December 5, 2014

Data stories and MongoDB

There is a lot of fuss in the software development space about big data nowadays. My question is, is it a technique and concept which is involved in capturing, storing, and manipulating large amounts of data, or is the more to big data than that?

We superfluously talk about data preserving, which means storing historic data. Why do we need to do that? Any guesses? If you thought, “For predictive analysis and data mining,” you’re on the right track. To add more to it, we can look at the data’s relationship to data science, statistics, and programing, as well as its usage in marketing, scientific research, and above all the ethical issues that lie behind its use.
So what are some potential innovative applications of big data?

There are many answers, but here are a few:

  1. It can help spot problem areas in a network and add throughput to help prepare for future demand.
  2. It is able to analyze traffic details for various devices.
  3. Big data can give insight into the type of content customers prefer, which enables them to make more accurate suggestions as to what subscribers might like.
  4. is performing DNA processing with the help of big data to help clients make connections. With some saliva in a tube, it can sequence a client’s DNA and match the client with other people in its database, like distantly removed cousins.
  5. A medical institute in the US is using big data in research that includes more than 1 million DNA variants in an effort to understand why some strains develop resistance to antibiotics.
  6. Las Vegas is using big data to aggregate data from various sources into a single real-time 3D model. The model includes both above and below ground utilities, and it is being used to visualize the location and performance of critical assets located under the city.

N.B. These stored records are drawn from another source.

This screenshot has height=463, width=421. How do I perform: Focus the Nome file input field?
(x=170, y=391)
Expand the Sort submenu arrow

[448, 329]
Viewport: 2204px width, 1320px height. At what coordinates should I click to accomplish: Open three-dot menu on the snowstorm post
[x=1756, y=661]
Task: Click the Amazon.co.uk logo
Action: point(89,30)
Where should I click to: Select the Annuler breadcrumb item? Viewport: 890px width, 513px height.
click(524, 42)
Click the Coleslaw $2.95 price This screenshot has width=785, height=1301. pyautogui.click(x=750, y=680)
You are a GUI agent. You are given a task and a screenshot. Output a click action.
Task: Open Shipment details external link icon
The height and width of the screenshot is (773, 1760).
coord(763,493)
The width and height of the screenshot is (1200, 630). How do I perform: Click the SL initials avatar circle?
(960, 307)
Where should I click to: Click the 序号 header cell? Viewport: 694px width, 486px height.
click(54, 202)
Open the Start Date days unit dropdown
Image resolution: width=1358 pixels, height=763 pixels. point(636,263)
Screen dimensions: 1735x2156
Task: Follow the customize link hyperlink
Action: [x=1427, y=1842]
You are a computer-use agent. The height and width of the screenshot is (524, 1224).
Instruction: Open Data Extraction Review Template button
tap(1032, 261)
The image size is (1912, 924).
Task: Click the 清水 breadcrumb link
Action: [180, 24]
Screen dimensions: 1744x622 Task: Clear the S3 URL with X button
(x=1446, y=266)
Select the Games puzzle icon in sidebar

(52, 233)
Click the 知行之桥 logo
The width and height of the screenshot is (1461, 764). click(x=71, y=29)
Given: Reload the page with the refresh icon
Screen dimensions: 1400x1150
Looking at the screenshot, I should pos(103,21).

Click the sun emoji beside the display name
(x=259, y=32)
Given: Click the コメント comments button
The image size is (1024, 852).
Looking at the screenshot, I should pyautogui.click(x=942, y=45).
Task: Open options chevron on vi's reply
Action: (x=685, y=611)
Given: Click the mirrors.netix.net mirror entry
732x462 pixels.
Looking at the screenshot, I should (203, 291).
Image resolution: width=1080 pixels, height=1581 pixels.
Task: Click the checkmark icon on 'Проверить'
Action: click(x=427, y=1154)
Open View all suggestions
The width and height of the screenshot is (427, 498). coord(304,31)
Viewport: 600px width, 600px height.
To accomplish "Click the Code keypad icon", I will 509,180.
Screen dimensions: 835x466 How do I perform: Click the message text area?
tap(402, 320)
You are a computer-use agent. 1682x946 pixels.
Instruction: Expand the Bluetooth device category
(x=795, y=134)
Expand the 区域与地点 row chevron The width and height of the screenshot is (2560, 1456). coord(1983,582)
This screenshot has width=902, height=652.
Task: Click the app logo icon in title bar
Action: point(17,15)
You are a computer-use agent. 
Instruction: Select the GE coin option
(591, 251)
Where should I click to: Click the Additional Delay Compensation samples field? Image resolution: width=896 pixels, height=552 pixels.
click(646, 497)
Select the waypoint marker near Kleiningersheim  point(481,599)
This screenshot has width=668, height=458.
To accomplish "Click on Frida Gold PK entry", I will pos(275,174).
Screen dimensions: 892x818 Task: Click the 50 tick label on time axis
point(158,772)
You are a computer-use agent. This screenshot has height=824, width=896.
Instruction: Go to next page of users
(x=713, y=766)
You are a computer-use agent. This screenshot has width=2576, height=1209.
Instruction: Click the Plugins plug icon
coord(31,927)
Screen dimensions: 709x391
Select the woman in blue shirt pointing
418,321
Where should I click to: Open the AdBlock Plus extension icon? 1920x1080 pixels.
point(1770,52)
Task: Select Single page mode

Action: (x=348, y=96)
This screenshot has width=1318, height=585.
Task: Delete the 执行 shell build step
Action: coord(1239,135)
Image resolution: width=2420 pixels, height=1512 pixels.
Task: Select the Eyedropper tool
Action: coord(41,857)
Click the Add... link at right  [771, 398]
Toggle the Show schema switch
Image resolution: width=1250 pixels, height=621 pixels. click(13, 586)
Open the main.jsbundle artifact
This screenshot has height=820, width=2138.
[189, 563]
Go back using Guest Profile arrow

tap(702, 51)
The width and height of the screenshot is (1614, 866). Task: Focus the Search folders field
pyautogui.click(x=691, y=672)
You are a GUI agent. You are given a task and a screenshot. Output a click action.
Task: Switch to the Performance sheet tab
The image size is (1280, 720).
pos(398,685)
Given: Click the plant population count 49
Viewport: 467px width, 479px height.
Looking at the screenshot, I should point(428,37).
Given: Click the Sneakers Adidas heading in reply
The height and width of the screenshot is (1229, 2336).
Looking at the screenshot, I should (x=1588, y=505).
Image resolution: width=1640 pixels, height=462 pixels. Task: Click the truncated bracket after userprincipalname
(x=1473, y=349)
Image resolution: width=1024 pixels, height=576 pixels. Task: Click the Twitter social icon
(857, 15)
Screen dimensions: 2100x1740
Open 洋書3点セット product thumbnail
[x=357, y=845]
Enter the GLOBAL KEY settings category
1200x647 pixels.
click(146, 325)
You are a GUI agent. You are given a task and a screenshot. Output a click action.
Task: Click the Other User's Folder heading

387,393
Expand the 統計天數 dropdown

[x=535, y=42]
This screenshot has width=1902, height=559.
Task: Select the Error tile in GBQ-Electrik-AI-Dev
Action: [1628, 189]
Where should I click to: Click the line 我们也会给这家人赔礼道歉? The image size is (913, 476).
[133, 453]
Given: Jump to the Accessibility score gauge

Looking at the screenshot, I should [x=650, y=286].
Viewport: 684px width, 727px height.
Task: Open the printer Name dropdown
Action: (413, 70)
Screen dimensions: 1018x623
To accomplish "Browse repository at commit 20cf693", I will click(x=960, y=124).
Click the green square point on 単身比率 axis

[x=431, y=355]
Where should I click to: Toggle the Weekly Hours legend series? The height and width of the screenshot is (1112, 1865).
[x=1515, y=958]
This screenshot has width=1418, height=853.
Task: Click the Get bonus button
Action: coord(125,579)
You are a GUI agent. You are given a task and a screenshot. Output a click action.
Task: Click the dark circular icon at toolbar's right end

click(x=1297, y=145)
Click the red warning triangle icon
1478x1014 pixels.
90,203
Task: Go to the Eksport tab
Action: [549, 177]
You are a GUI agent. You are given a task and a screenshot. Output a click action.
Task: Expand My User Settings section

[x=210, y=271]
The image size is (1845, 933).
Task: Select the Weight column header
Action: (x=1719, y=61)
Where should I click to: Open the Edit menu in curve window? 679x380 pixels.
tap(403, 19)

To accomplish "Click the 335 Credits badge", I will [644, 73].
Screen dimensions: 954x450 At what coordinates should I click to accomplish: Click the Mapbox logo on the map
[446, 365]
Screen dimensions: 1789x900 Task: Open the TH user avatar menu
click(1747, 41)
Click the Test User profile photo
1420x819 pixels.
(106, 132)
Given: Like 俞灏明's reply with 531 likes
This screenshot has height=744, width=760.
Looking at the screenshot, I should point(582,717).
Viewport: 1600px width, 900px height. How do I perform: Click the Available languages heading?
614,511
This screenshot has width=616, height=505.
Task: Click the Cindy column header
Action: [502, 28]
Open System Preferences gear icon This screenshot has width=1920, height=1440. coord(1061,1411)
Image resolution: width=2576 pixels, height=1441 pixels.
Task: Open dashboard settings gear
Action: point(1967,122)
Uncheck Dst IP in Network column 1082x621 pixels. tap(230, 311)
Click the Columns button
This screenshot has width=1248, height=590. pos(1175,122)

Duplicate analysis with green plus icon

The above six points articulate the magnificence of big data. Let’s now move on to some specific flavors that big data uses. Now let me shed some light on the insights of MongoDB.


Most of you may know what MongoDB is, but just to brief, MongoDB is an open-source document database that provides high performance, high availability, and automatic scaling.

High performance and high availability are two things every other database talks about it, but what is automatic scaling? MongoDB’s key ingredient is automatic scalability, which is also known as horizontal scalability by two main features.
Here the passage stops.